Kaum Otokrat juga dapat menggunakan jenis kecurangan ketiga, yakni cara-cara represif untuk mencegah kandidat lain berkampanye (Bab 3). Menolak akses mereka ke media. Membatasi akses ke lokasi kampanye, dan mengintimidasi pendukung saingan agar tidak pergi ke tempat pencoblosan. Jika strategi ini tidak berhasil, demokrat palsu (counterfeit democrats) memiliki dua opsi utama yang terbuka bagi mereka: meretas pemilu secara digital (Bab 4) untuk mengubah persepsi dan, dalam beberapa kasus, untuk menulis ulang hasilnya; dan mengisi kotak suara (Bab 5) – menambahkan suara palsu atau memfasilitasi pemilihan ganda untuk meningkatkan kinerja kandidat. Untuk melepaskan diri dari taktik semacam itu, mereka mungkin juga perlu bermain dengan komunitas internasional (Bab 6), menipu para donor agar melegitimasi pemilu yang berkualitas buruk. Karena tiga opsi terakhir dapat dengan mudah menjadi bumerang, otokrat yang paling efektif tidak membiarkan kecurangan dalam pemilihan hingga menit terakhir. Inilah enam cara pemerintahan otoriter dan juga demokrasi palsu mencurangi pemilu untuk mempertahankan kekuasaannya. Kecurangan bisa dilakukan bahkan jauh hari sebelum pemilu digelar. Dan satu lagi, seperti kata Shakespeare yang saya kutip di atas: hembuskan isu keamanan nasional (national security), kaum oposisi mengancam keamanan nasional….

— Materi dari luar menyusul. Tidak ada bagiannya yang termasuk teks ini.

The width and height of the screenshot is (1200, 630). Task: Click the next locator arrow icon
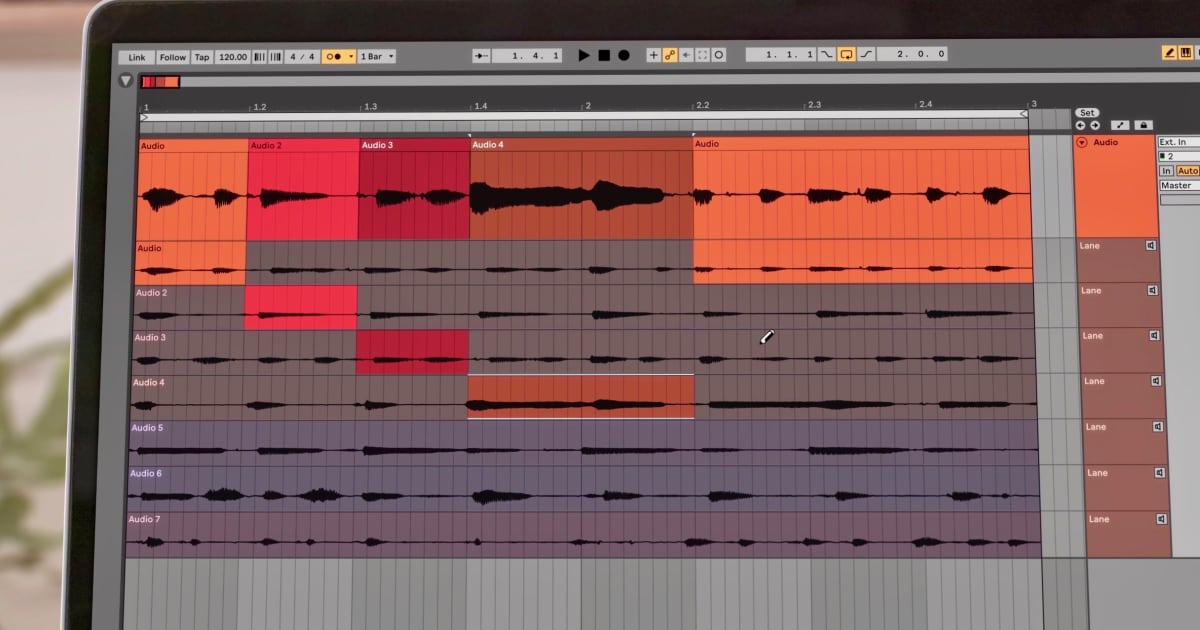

Dalam buku setebal 508 halaman ini Cheeseman and Klaas memang membatasi analisisnya pada sistem pemerintahan yang disebutnya demokrasi palsu (counterfeit democracy, sebagai istilah umum untuk competitive authoritarian). Penulis buku yang telah menulis beberapa buku tentang demokrasi ini juga mendeskripsikan empat tipe dasar sistem politik, yang ada di sepanjang spektrum demokrasi. Yang pertama adalah rezim otoriter murni (pure authoritarian) di mana tidak ada pemilu sama sekali, seperti di Cina, Eritrea dan Arab Saudi. Yang kedua adalah negara-negara otoriter dominan (dominant authoritarian) di mana pemilu diadakan dalam konteks hak-hak politik dan kebebasan sipil yang sangat terbatas, sedemikian rupa sehingga oposisi hampir tidak mampu bersaing, misalnya Rusia, Rwanda dan Uzbekistan. Kategori ketiga adalah negara-negara otoriter yang kompetitif (competitive authoritarian), di mana pemilu dilangsungkan dengan cukup pedas tetapi oposisi tetap bersaing dengan satu tangan terikat di belakangnya. Ini adalah jenis sistem politik yang berlaku di negara-negara seperti Kenya dan Ukraina. Akhirnya, ada negara-negara demokratis elektoral, di mana pemilu cenderung cukup bebas dan adil, meskipun mungkin ada beberapa perbedaan, seperti di Amerika Serikat dan Inggris Raya.
Lantas bagaimana mencegah kecurangan terjadi? Cheeseman and Klaas menyarankan tiga hal: Reforming election monitoring, Digitizing elections, Empowering the opposition and civil society.
“We know how to rig an election; we also know how to make it more difficult. If we care about democracy, we must act now. There is no time to waste,” pungkas Cheeseman and Klaas menutup bukunya yang penuh harapan untuk memberi kontribusi pada kehidupan politik demokrasi yang lebih baik.
Bagaimana dengan pemilu di Indonesia?